The museum also documents the short-lived Welser colony in Venezuela, which, if it had survived, could have resulted in a very different world history.

This museum has many high tech displays, making it a very exciting experience for moguls of any age.

Teutoburg Forest Museum

Kalkriese, Lower Saxony

Every German child learns this story at some point: One day at the end of summer 9 AD, three legions of the Roman army marched into the Teutoburg forest… and never came out. 

Soldiers sent after the vanished legions discovered that they had been slaughtered to a man.

Arminius, a German who had been raised as a Roman commander, had betrayed the three legions to local Germanic tribes, who ambushed them while marching through the forest. 

Today, the probable site of the battle – we can’t entirely be sure – is marked by a museum called the Varusschlacht Museum (Literally ‘Varus Battle Museum’, named after the loyal Roman commander). 

The highlights here are the finds – made all the more eerie by the knowledge that they were looted and discarded from the legionaries in the hours following the ambush. 

German Romanticism Museum

Frankfurt, Hesse

The Romantic era of art, music and literature is one of Germany’s greatest cultural gifts to the world, encompassing the work of poets such as Goethe and Schiller, composers like Beethoven and artists in the vein of Caspar David Friedrich.

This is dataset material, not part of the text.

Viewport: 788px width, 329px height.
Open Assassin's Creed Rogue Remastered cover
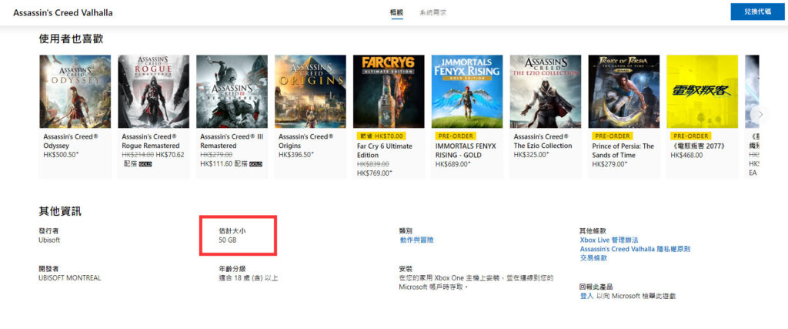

Established in 2021 next to the house where Johann Wolfgang von Goethe was born, the German Romanticism Museum is the world’s largest collection of objects related to the Romantic movement. 

In addition to artefacts from some of the greatest names in German romanticism, in 2024, you’ll find a major exhibition exploring Goethe’s controversial 1774 novel, ‘The Sorrows of Young Werther’, and another on the forest as depicted as dark and dramatic in the art of the period. 

Gutenberg Castle

Haßmersheim, Baden-Württemberg

Sometimes being a smaller castle is a good thing. The relatively small size and location of Guttenburg Castle, above the River Neckar near Heilbronn, protected it from war and damage over eight hundred years – it’s now the best preserved Staufer-era castle in the country.

While the castle is still occupied by the Barons of Gemmingen-Guttenberg, the castle now also contains a museum, that uses the remarkably well-preserved castle interiors to explore centuries of its history – and the individuals that passed through it.

After you’ve explored the museum—and the current exhibition that uses Lego to document life in the Middle Ages —it’s also possible to eat at the castle’s tavern and stay overnight!